Fausto Neto afirmou ser a mídia a construtora da noção de morte de determinados segmentos dos olimpianos. Na indústria cultural, a morte das celebridades é alvo de dissecação pela imprensa. Noticiada mundialmente, a morte de Cobain confirma o que Fausto Neto diz sobre o “charme” que ela constitui na carreira das celebridades.
No caso do líder do Nirvana, a suspeita de suicídio reforça ainda mais o estereótipo de “roqueiro que queria se matar” que Cobain sempre fez questão em demonstrar. As letras de músicas, os álbuns, os cenários dos shows e até mesmo as entrevistas que ele concedia a imprensa dizendo que não queria passar dos 27 anos. O desejo suicida já fazia parte da carreira e da imagem que Cobain construiu.

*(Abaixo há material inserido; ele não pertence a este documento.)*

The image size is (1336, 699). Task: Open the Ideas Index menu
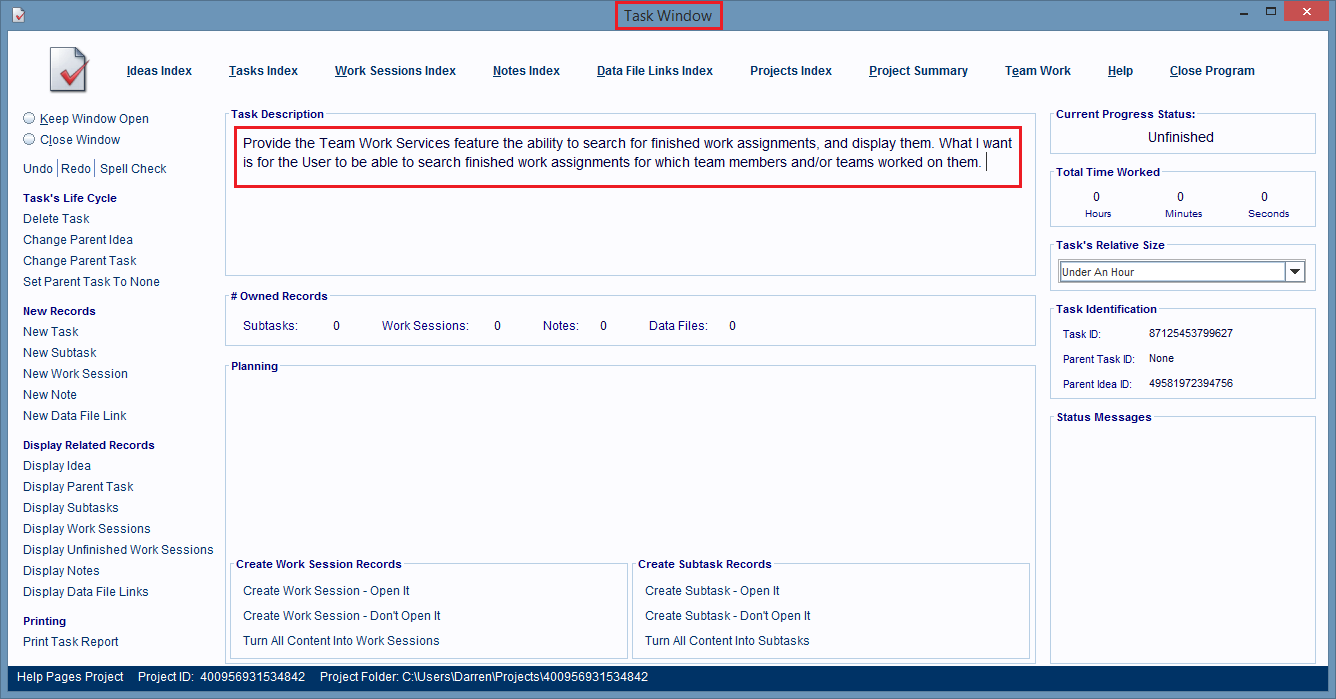click(159, 71)
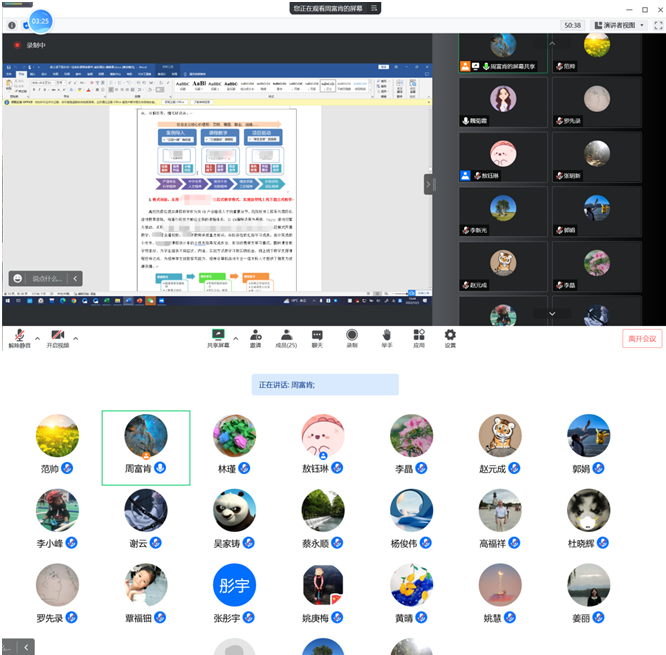The width and height of the screenshot is (666, 655).
Task: Collapse the side video panel arrow
Action: point(428,184)
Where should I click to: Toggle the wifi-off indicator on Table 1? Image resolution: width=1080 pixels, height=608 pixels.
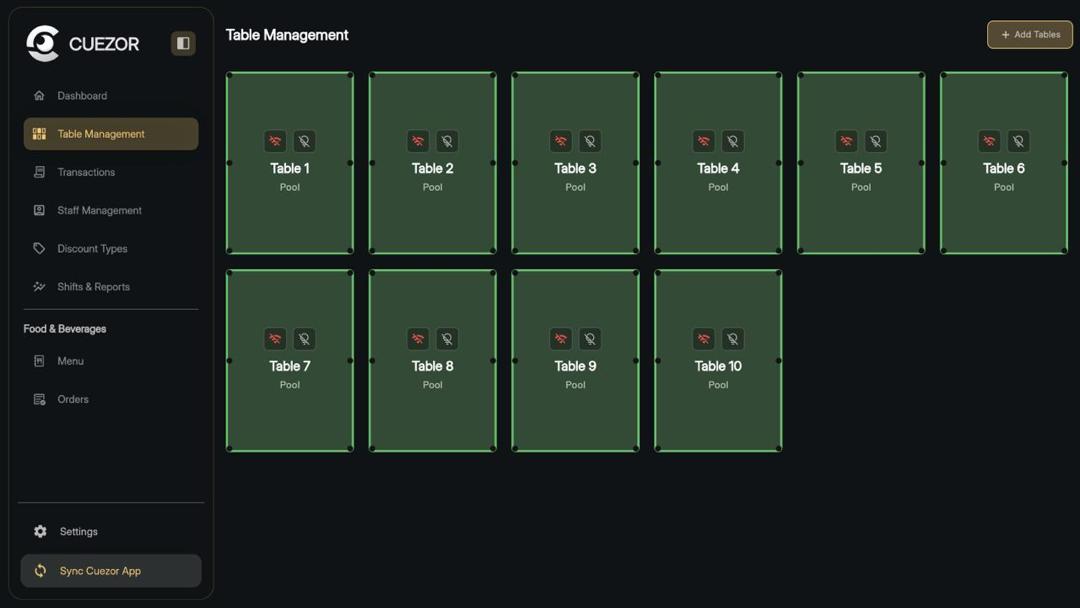pos(274,141)
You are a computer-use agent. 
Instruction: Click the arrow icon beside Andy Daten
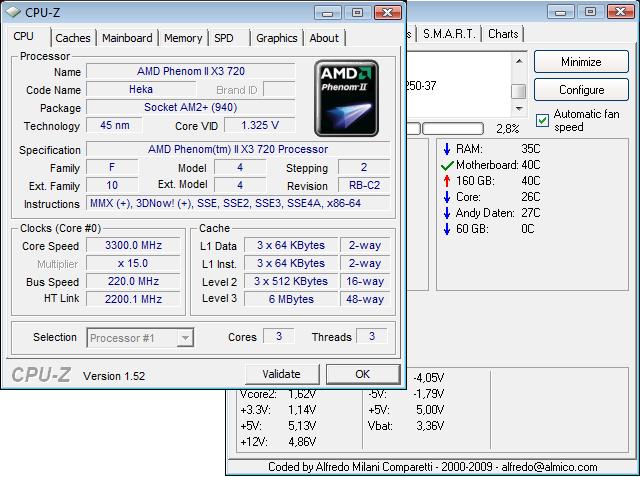coord(446,213)
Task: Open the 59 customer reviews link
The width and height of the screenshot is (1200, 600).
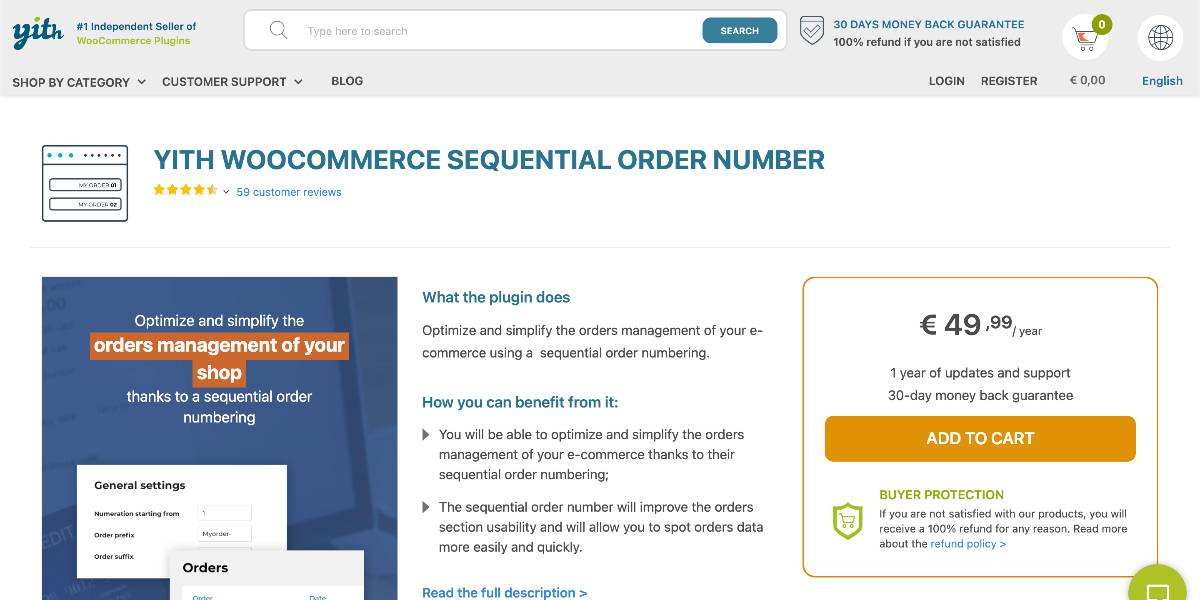Action: click(x=289, y=192)
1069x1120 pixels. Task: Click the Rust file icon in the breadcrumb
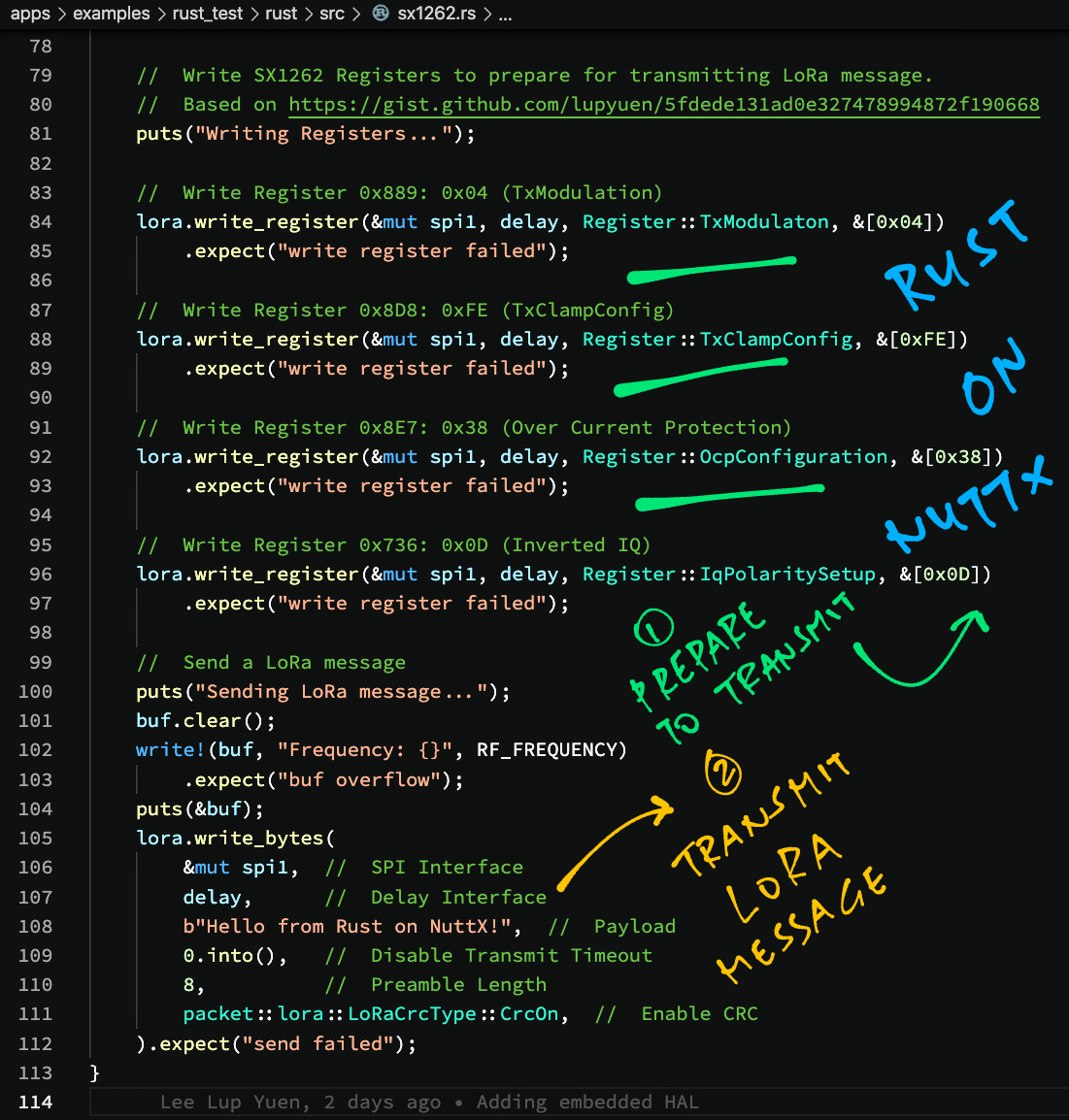point(381,14)
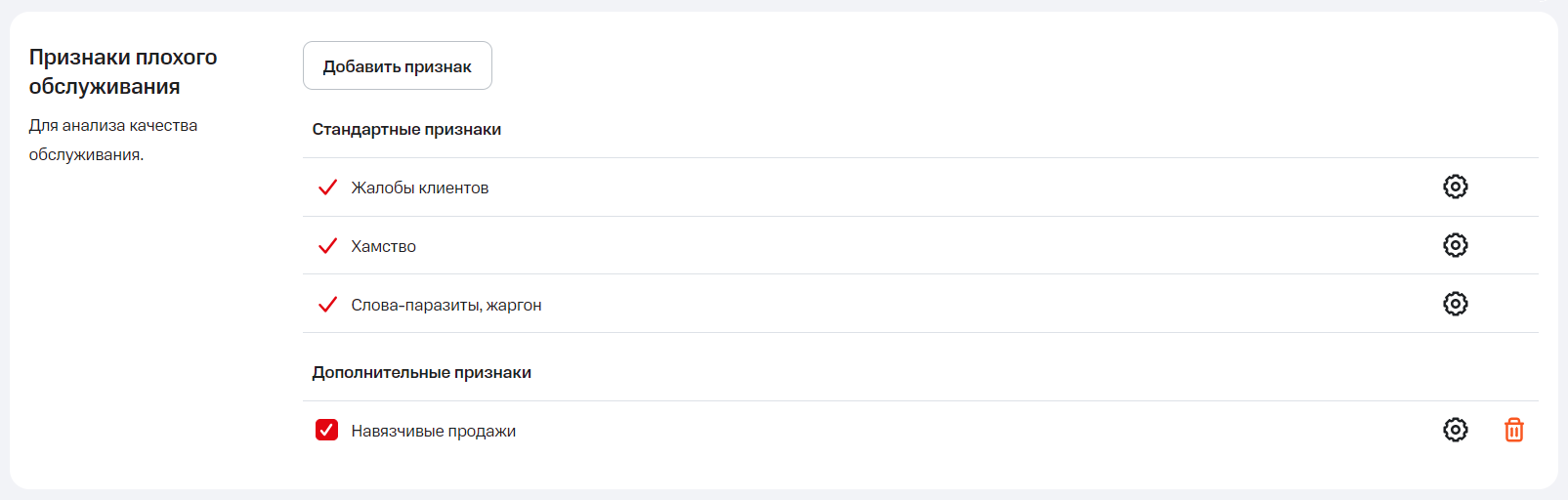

Van Sant apostou no que mais marcou os últimos momentos da carreira de Cobain na construção de Blake, mesmo que não tenha se preocupado em explicitar os motivos que levaram à sua morte.
Muitas cenas construídas para Last Days deixam nas entrelinhas um pouco da biografia de Cobain contada por Cross. Os mínimos detalhes do comportamento de Blake remetem à história de Cobain. O fato do personagem ser criado fisicamente como o músico, de criar gatos, morar com amigos, usar vestidos etc, deixam subentendidos todos os elementos que construíram a narrativa de Cross em Mais pesado que o céu.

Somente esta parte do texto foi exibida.